The attorney recounting the story, W. Burlette Carter - and I follow her on Twitter too - was born in 1961, so you'd think she'd have some historical perspective.

But on the other hand, her bio says she grew up in Denmark, Georgia (an unincorporated community with a population under 1,400 in 2020) and attended Agnes Scott College in Decatur, GA, a very small (total enrollment 1,000 or fewer), female-only, Christian religious (Presbyterian) college. Later she went on to Harvard Law.

So in 1970, the transmitter of this second-hand story about an event that supposedly happened that year in Manhattan, NYC was a nine year old in rural Georgia. In 1980+ she was still in Georgia in what can be described as a rarified, female-only, somewhat cloistered and narrow southern Christian exclusive environment.

I'm sure W. Burlette Carter is very smart, but I don't think her recounting of a story she heard/has been told should be taken as the gospel truth. I also don't think she was or is in a position to have any idea of what the norms were re sex and language in intellectual circles in secular New York City in 1970. Nor would she have any idea what the milieu was like, or which mores and parlance prevailed, at a male-only Ivy League university in NYC in 1970 either.
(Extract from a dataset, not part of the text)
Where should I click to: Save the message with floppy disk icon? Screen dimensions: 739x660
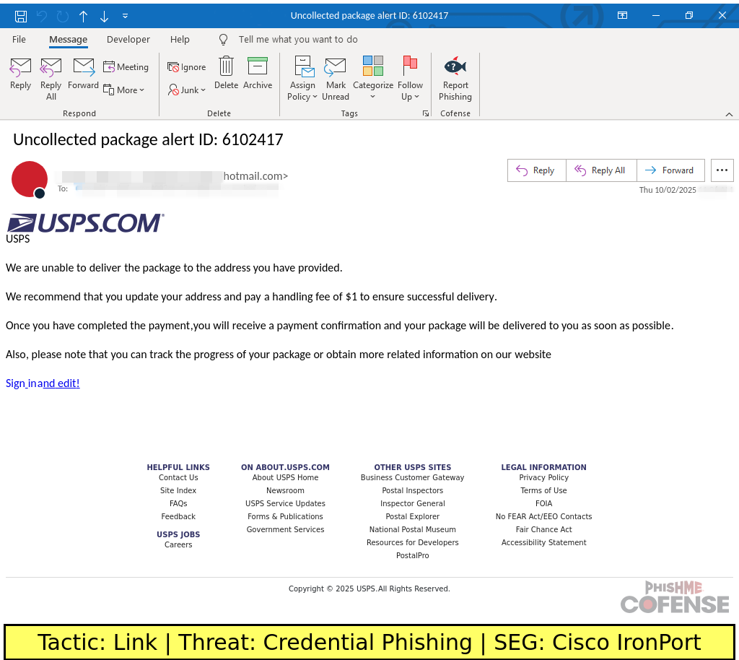click(21, 16)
[–]MarkTwainiac 2 insightful - 1 fun2 insightful - 0 fun3 insightful - 1 fun -  (0 children)

BEB, just because someone posts something on Twitter whose gist seems GC doesn't necessarily mean it's true or 100% accurate.

I have noticed that you often urgently and rather breathlessly post/paste things on this platform and sub from Twitter without showing a shred of skepticism, and without giving any verification or providing any analysis. From this, I've gotten the impression that you see the posts you're pasting as bulletins from on high whose veracity is a given and beyond question just coz they are "GC".